- [Task instructions]:
Search the records for the string "swatch" and copy every line where it turns up.

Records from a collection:
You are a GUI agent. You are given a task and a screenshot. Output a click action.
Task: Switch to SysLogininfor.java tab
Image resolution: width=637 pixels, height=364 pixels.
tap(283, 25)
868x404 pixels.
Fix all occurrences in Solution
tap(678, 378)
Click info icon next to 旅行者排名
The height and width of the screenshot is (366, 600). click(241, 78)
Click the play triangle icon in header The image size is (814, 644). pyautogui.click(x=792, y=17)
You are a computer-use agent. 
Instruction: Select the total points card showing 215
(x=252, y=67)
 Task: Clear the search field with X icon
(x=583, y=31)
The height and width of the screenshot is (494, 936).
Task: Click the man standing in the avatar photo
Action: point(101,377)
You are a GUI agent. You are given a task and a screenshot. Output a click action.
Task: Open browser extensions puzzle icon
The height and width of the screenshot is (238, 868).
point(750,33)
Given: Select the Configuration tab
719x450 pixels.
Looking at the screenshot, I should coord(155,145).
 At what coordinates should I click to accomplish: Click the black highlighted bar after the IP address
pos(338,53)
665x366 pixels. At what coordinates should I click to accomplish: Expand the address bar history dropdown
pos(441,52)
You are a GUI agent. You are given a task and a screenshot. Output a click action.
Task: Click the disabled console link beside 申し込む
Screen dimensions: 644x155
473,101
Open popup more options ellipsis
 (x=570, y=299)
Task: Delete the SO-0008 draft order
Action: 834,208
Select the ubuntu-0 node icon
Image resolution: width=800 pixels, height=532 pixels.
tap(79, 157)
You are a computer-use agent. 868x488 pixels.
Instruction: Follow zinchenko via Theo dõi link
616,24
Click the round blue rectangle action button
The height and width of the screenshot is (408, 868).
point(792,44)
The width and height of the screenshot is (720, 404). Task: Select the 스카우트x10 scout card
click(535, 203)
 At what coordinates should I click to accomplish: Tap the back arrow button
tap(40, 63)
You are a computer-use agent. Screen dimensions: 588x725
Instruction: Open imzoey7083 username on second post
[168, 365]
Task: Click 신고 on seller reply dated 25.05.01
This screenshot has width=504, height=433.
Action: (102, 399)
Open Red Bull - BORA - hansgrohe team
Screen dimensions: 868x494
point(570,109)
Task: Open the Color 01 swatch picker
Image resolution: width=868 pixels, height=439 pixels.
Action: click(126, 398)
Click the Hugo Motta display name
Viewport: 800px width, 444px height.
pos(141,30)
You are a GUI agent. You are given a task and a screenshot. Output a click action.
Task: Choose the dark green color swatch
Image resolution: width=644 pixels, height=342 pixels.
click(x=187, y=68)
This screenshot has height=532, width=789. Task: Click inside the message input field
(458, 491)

- [Response box]:
Task: Open the Color 01 swatch picker
Task: Choose the dark green color swatch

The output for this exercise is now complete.